I'm just a developer/sysadmin guy who frequently has the task of spending
money on behalf of the companies I work for, usually on contract. Occasionally
the best available option is to sponsor development. In my case I've basically
dealt with the open source developer as a private sub-contractor.

Which actually brings up an interesting point. For various reasons some
companies won't want others to know they're sponsoring outside development.
You should consider giving sponsors the option of having their pledge remain
non-public. Maybe even anonymous to the developer, which is an interesting
thought.

------
paulgb
The site looks great, and I think the idea is a good one.

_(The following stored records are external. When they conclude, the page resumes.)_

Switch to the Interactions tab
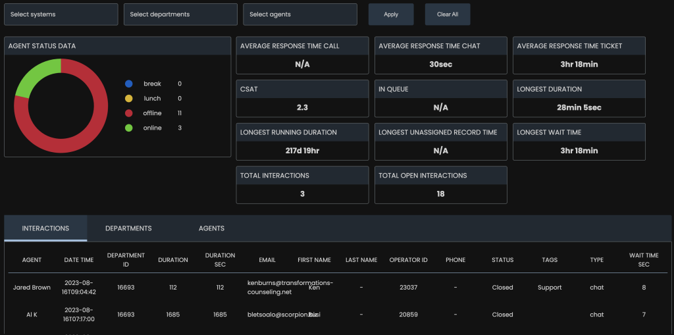The height and width of the screenshot is (335, 674). click(x=45, y=228)
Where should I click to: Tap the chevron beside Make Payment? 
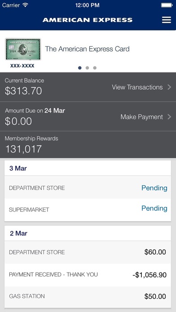(169, 117)
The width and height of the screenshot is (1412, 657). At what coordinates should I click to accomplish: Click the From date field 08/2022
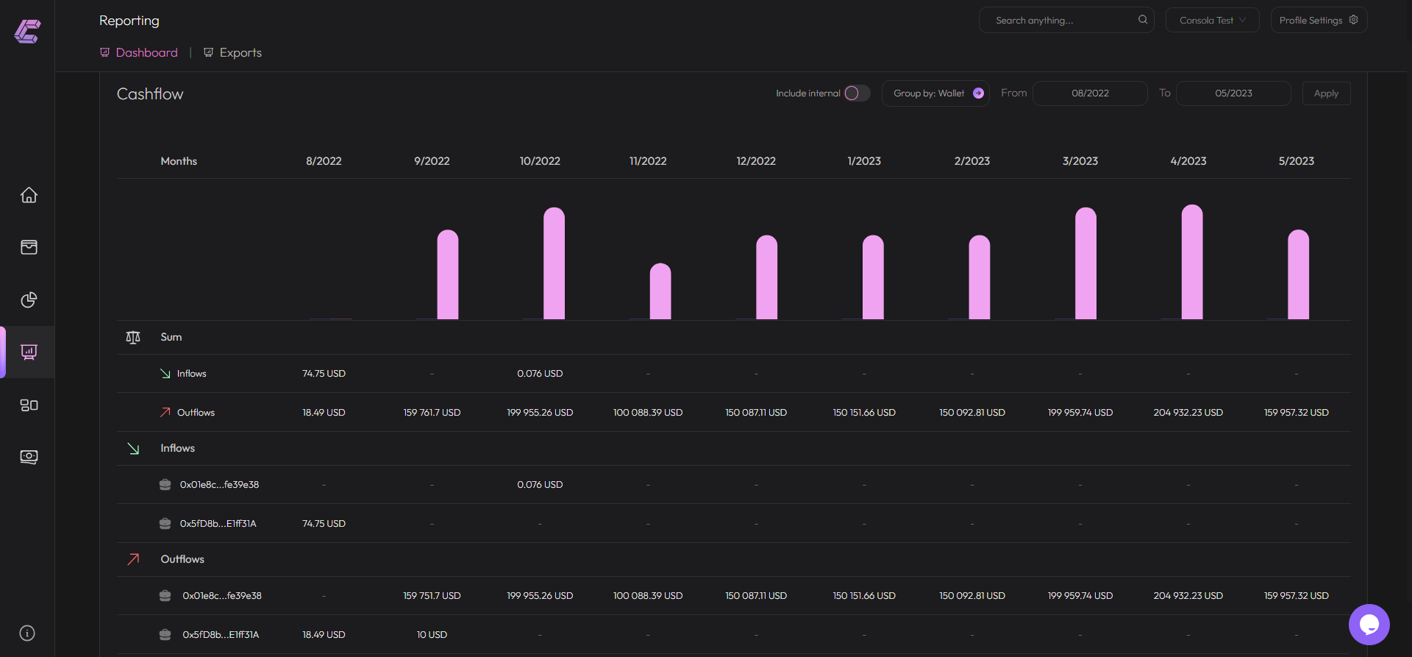(x=1090, y=93)
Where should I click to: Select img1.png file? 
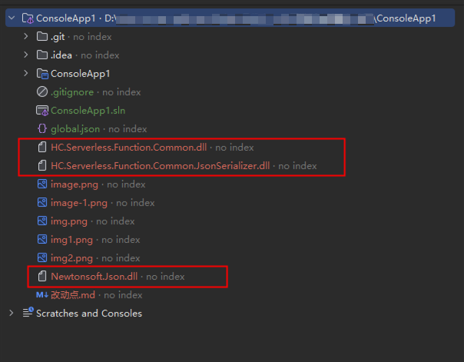[72, 239]
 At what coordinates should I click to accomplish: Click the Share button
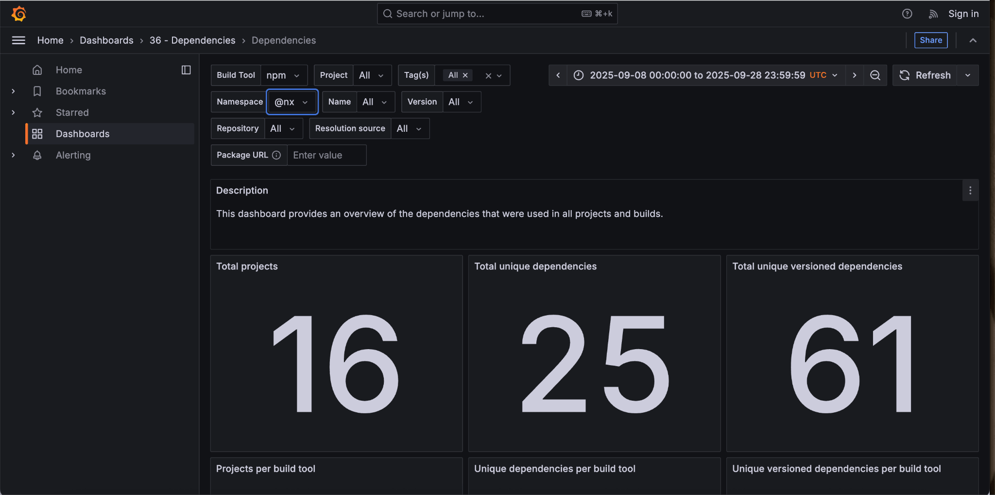[930, 40]
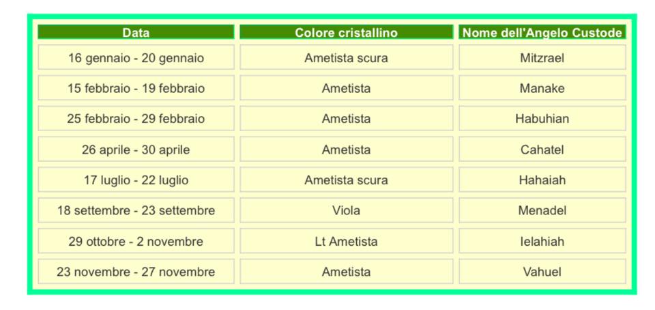Screen dimensions: 655x310
Task: Select the 26 aprile - 30 aprile cell
Action: click(136, 150)
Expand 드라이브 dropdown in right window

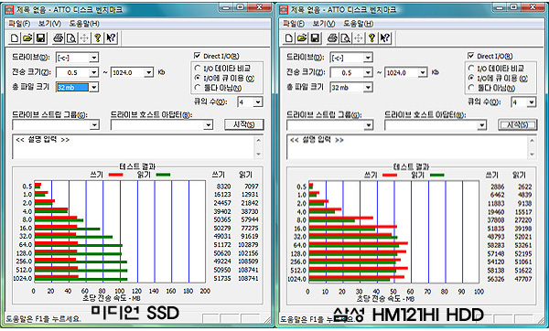[x=367, y=58]
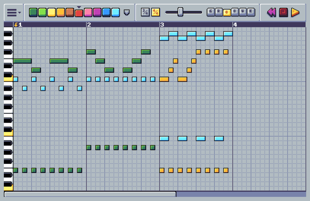This screenshot has width=310, height=201.
Task: Open the small dropdown arrow beside the hamburger menu
Action: click(x=20, y=13)
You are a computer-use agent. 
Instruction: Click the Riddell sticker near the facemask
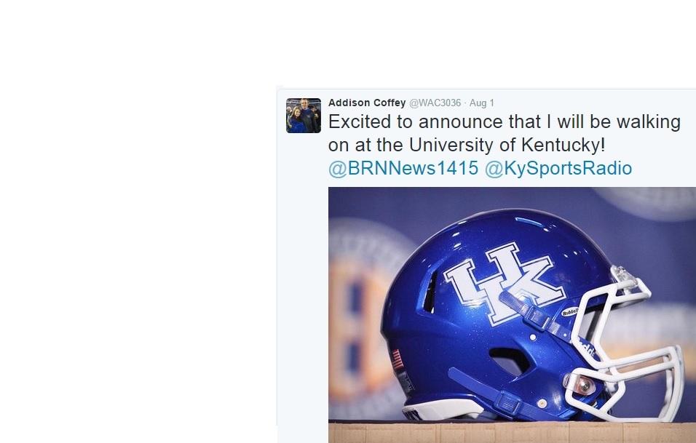(x=569, y=312)
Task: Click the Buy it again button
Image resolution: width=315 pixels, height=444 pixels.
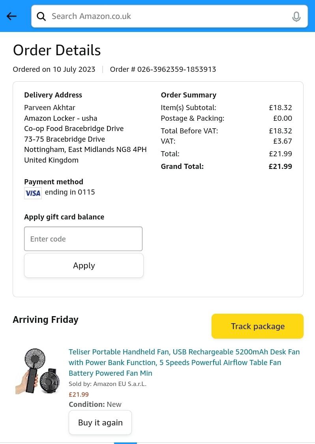Action: [x=100, y=422]
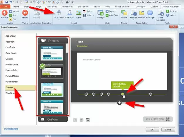This screenshot has width=184, height=137.
Task: Select Pyramid Matrix in interaction list
Action: click(x=12, y=76)
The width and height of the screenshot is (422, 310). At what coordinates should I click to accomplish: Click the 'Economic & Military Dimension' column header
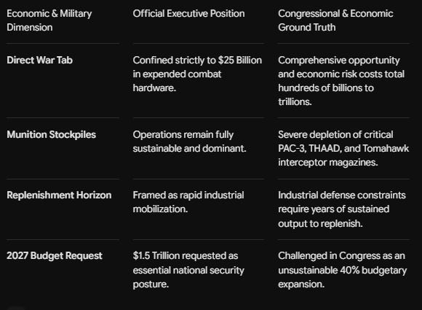[49, 20]
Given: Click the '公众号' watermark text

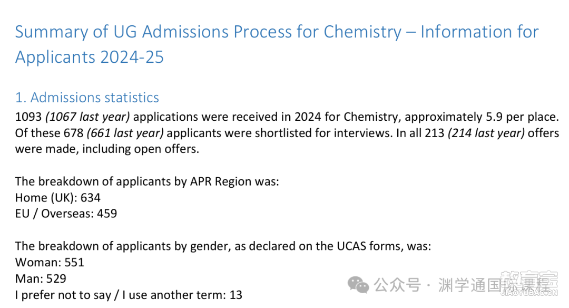Looking at the screenshot, I should 397,285.
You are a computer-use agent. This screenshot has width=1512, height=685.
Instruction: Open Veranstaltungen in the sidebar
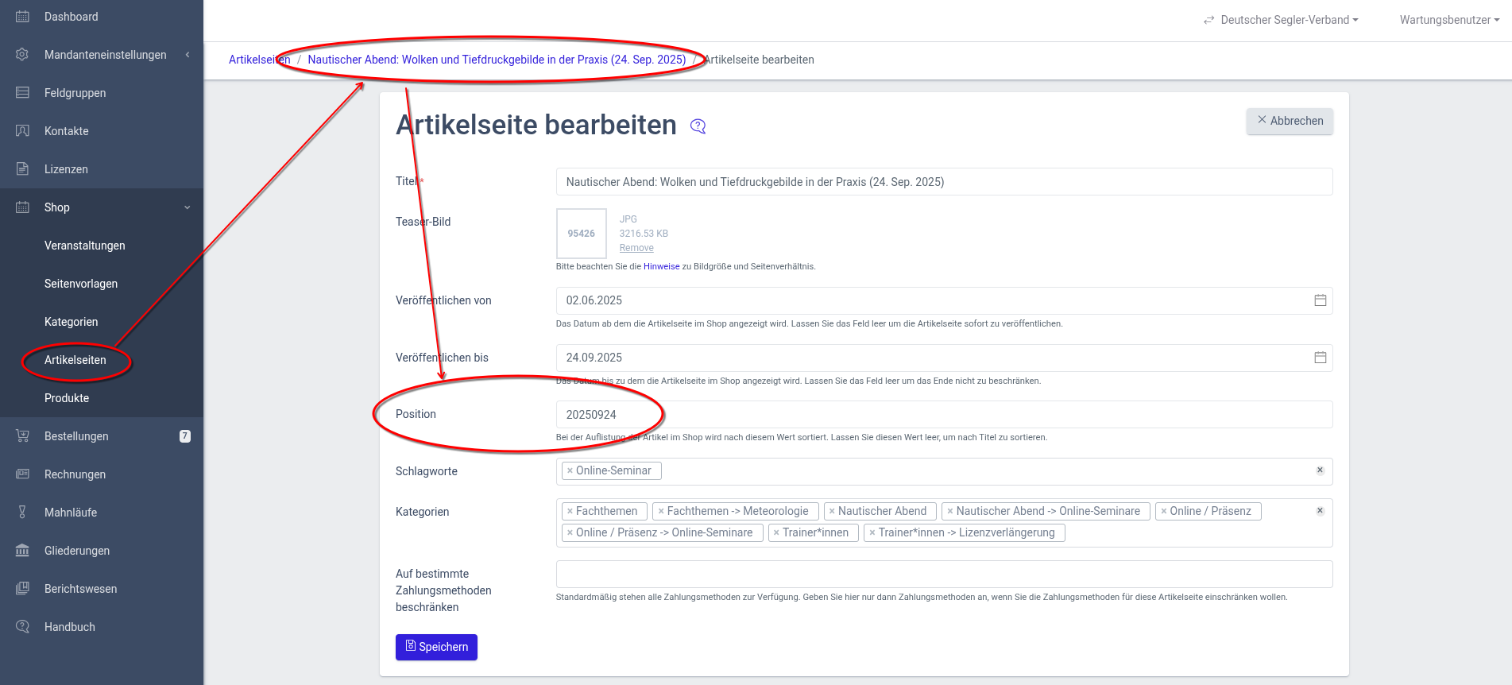coord(85,246)
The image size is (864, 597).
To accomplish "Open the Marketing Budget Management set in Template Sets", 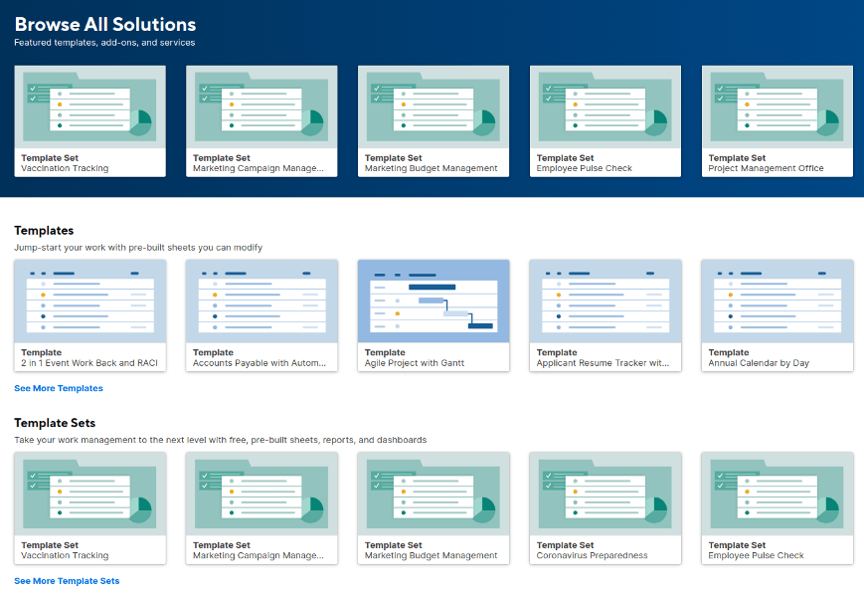I will click(x=433, y=505).
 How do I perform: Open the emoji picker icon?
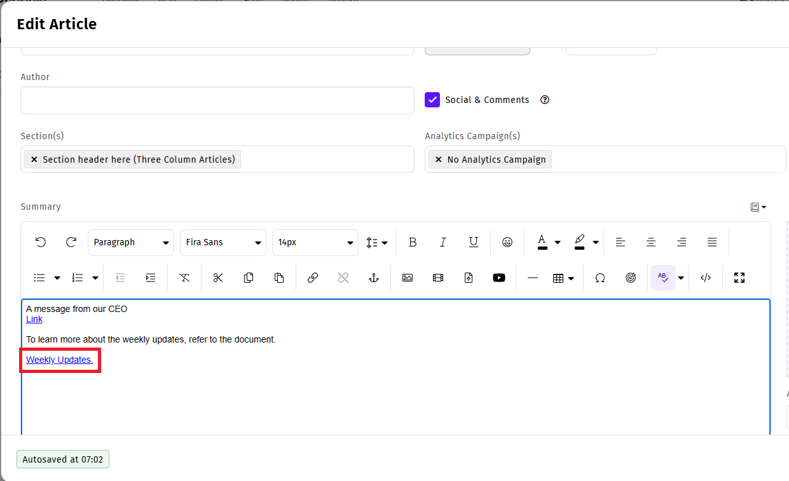(x=507, y=242)
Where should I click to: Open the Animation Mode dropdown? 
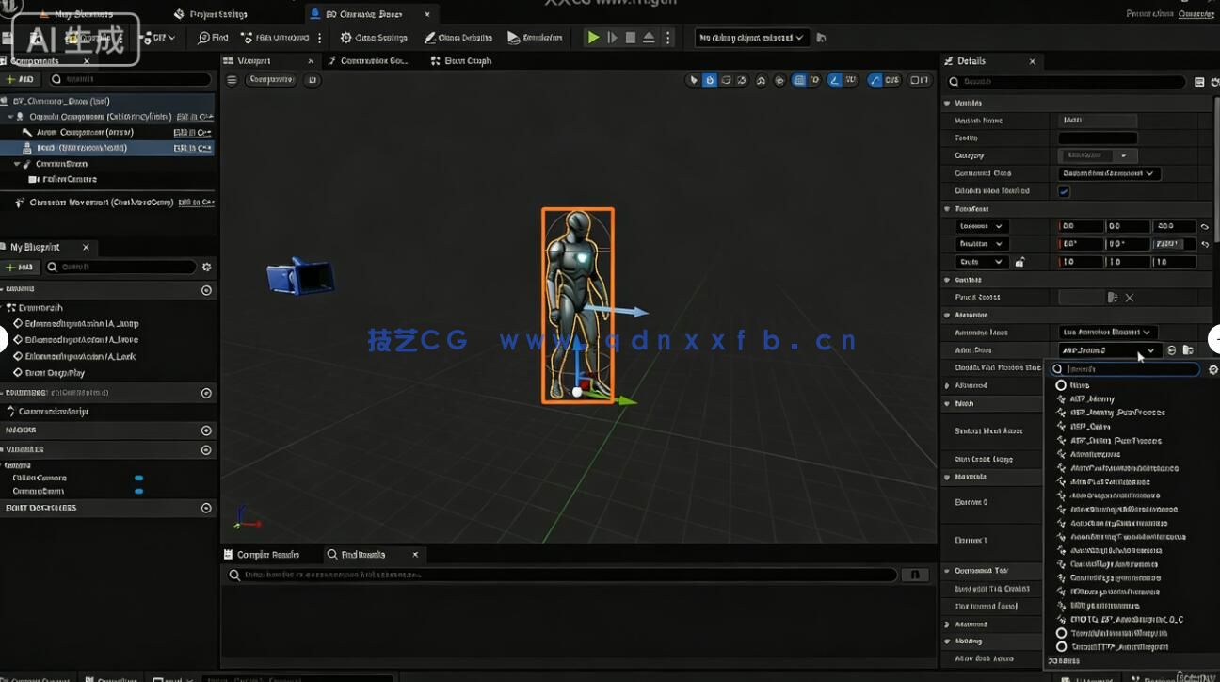(1108, 333)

Just a thought
though - I noticed SourceForge is testing a new marketplace ("SourceForge.net
is introducing a new feature that will let you buy or sell services for Open
Source projects right from the site.") So you might have a bit of competition
if they are doing something similar to what you are.

Good luck with the business, I can't wait to see it when it launches.

------
waleedka
The UI is very nice, well done. I'm not sure how big a market there is for
pledges to build software, though. How about expanding the scope? Say I want
to organize an event for Facebook Apps developers, but I need help with the
expenses. I put up a pledge for, say, $200, and link to it from my blog. If
enough people pledge and the cost is covered, then I'll setup the event.
Otherwise, I'll know that there is not enough interest. And, of course,
software can still be a category for those who need software built.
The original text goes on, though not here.